INSTRUCTIONS FOR THE TASK:
Below are the records; copy each line in them that holds the word "will".

_ _ _

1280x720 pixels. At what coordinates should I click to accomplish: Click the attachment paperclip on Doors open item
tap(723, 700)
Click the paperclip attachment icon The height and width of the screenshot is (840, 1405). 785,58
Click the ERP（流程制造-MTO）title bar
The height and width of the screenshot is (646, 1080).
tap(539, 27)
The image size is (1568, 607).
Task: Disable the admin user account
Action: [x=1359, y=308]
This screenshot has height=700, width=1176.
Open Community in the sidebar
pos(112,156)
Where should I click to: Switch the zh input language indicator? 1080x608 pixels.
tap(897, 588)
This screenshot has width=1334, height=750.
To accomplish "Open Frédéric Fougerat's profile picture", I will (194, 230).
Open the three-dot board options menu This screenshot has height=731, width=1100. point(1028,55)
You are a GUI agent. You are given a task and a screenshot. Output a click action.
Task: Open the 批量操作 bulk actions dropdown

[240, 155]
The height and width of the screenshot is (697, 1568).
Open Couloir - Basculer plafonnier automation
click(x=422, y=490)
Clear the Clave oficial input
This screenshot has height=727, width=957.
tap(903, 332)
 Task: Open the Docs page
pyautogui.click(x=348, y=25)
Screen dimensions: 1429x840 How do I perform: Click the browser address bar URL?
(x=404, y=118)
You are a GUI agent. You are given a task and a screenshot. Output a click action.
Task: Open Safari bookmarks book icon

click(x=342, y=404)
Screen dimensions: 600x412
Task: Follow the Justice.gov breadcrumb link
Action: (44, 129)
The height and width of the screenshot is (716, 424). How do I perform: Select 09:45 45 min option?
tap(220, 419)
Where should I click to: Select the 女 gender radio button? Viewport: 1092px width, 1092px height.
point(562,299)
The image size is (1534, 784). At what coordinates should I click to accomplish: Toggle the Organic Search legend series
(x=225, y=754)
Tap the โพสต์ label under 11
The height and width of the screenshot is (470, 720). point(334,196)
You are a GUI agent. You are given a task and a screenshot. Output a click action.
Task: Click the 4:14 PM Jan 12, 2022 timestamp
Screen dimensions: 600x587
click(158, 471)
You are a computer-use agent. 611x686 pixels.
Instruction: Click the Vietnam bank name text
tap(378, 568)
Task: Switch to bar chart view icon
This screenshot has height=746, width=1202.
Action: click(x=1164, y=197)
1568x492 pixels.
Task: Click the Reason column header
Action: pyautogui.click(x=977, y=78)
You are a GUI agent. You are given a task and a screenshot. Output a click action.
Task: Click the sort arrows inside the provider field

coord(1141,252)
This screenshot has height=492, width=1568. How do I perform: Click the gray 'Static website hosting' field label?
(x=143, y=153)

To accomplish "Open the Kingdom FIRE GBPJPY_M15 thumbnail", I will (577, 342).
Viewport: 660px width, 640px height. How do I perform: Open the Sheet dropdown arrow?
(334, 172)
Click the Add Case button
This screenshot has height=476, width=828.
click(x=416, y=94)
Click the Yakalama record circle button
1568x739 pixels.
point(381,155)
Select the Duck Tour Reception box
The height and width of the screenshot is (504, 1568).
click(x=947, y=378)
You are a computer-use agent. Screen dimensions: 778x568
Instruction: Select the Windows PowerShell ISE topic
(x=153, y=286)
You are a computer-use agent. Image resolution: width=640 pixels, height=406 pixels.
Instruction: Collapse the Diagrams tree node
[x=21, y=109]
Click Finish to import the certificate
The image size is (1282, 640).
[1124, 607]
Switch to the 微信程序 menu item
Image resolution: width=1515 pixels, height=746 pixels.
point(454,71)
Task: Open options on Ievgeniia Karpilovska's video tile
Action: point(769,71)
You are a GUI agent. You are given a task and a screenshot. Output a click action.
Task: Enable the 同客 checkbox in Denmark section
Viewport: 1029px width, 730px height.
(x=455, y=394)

_ _ _

SOLUTION FOR THIS TASK:
To accomplish "Open Frédéric Fougerat's profile picture", I will (194, 230).
To accomplish "Open the Kingdom FIRE GBPJPY_M15 thumbnail", I will (577, 342).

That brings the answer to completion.